» What is needed: All the lines below should appear again unchanged, though their pictures should not.

» Dataset:
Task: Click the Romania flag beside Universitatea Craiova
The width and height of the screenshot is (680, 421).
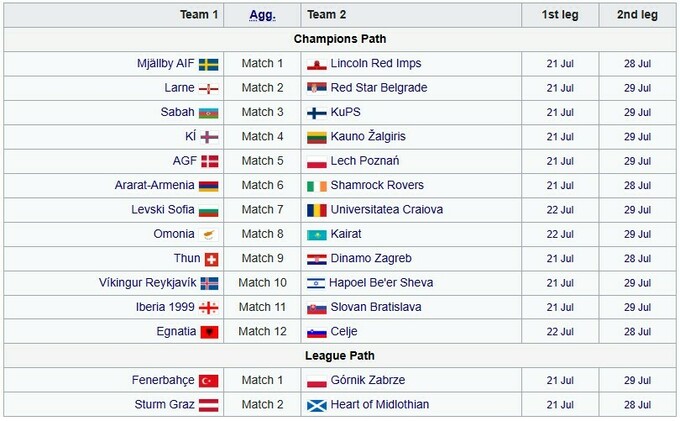Action: point(317,210)
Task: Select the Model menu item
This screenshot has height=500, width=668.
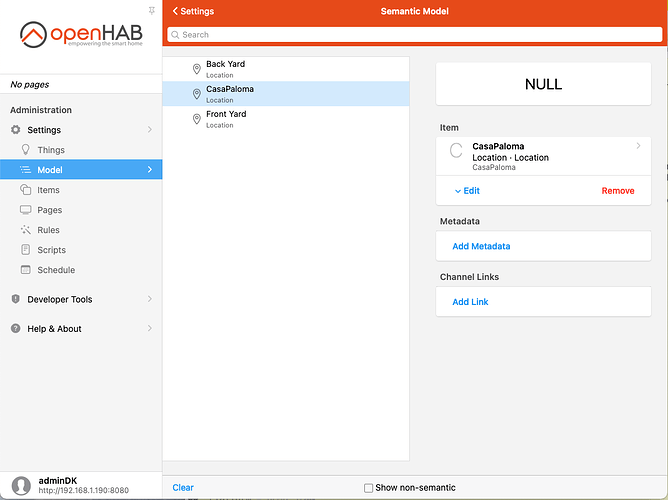Action: [50, 170]
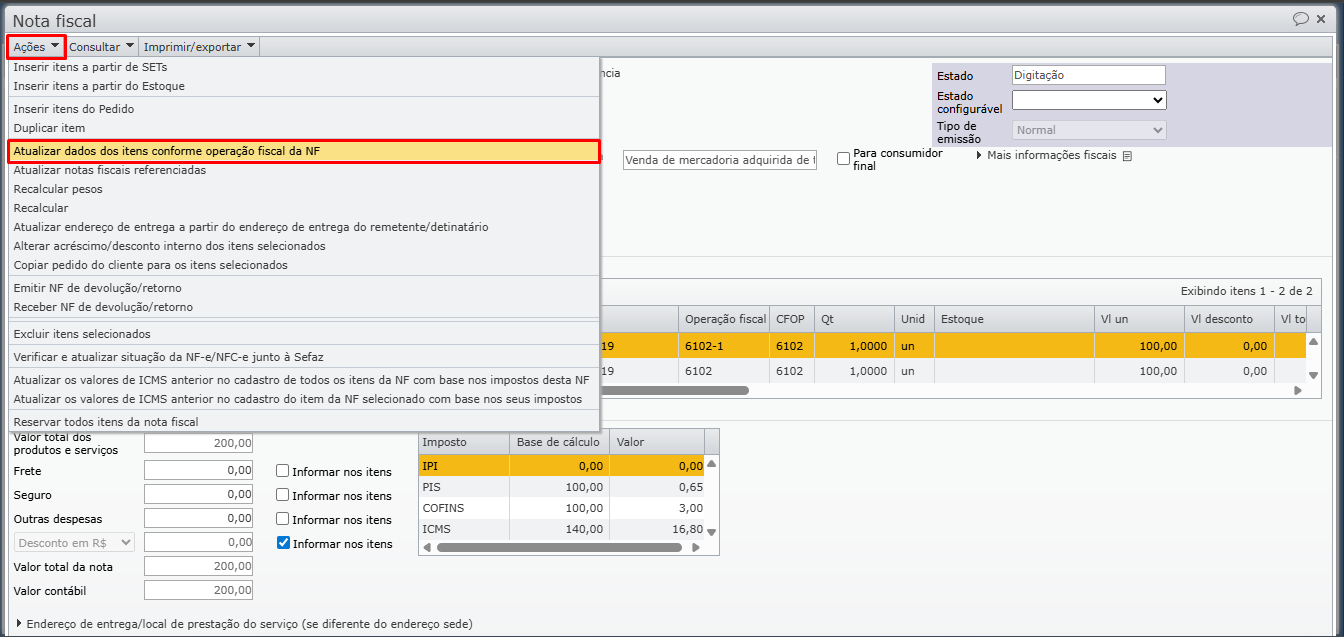Open the Consultar menu
Image resolution: width=1344 pixels, height=637 pixels.
(101, 46)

» Exercise answer:
Task: Click the Romania flag beside Universitatea Craiova
The width and height of the screenshot is (680, 421).
Action: point(317,210)
Task: Select the Model menu item
This screenshot has height=500, width=668.
Action: [50, 170]
Open the Consultar menu
Image resolution: width=1344 pixels, height=637 pixels.
(101, 46)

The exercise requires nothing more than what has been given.